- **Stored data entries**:
+--
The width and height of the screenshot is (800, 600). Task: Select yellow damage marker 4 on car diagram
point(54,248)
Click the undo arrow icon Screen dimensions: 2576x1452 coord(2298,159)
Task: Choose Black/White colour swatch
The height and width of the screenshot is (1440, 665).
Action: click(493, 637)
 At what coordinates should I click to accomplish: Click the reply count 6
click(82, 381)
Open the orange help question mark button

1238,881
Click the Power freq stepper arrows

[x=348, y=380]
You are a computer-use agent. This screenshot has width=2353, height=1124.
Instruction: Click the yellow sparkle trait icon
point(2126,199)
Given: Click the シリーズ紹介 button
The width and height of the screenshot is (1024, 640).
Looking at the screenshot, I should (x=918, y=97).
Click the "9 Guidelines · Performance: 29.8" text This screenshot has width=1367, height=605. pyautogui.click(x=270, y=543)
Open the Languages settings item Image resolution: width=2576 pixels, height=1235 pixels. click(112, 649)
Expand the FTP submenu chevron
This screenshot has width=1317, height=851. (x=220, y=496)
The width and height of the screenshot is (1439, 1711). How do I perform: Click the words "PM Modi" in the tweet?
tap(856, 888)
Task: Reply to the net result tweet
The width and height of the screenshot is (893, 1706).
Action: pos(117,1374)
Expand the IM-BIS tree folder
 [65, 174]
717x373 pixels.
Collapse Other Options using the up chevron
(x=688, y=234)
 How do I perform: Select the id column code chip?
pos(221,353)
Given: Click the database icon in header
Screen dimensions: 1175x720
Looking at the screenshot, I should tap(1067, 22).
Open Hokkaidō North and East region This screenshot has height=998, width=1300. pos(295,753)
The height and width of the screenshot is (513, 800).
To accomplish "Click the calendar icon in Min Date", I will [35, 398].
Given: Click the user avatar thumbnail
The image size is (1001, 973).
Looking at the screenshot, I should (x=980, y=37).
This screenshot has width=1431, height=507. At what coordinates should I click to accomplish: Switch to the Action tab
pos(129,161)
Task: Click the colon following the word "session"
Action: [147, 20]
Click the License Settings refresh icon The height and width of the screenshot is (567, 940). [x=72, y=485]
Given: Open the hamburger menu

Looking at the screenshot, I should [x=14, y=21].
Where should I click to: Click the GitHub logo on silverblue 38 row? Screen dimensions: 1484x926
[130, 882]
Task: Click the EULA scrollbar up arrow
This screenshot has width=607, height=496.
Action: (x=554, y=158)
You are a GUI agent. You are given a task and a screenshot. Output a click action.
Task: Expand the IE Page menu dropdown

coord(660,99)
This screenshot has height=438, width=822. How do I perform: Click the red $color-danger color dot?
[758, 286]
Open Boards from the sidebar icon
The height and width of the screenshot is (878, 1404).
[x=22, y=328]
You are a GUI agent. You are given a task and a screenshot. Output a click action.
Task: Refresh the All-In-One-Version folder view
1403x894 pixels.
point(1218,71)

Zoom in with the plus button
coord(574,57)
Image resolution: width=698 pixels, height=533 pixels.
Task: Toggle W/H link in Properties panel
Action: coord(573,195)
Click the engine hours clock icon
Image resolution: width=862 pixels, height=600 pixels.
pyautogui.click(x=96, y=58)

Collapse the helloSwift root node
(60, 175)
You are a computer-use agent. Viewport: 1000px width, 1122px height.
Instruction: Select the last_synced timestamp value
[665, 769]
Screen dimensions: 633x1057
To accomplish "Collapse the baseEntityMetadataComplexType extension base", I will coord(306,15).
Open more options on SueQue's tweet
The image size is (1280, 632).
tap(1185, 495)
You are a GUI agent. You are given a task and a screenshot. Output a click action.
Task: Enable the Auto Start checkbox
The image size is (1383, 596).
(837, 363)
+--
- **WORK ITEM**:
Go through the lines above and copy any that contain "will".

- **SOLUTION FOR THIS TASK**:
To accomplish "Click the calendar icon in Min Date", I will [35, 398].
To accomplish "Collapse the baseEntityMetadataComplexType extension base", I will coord(306,15).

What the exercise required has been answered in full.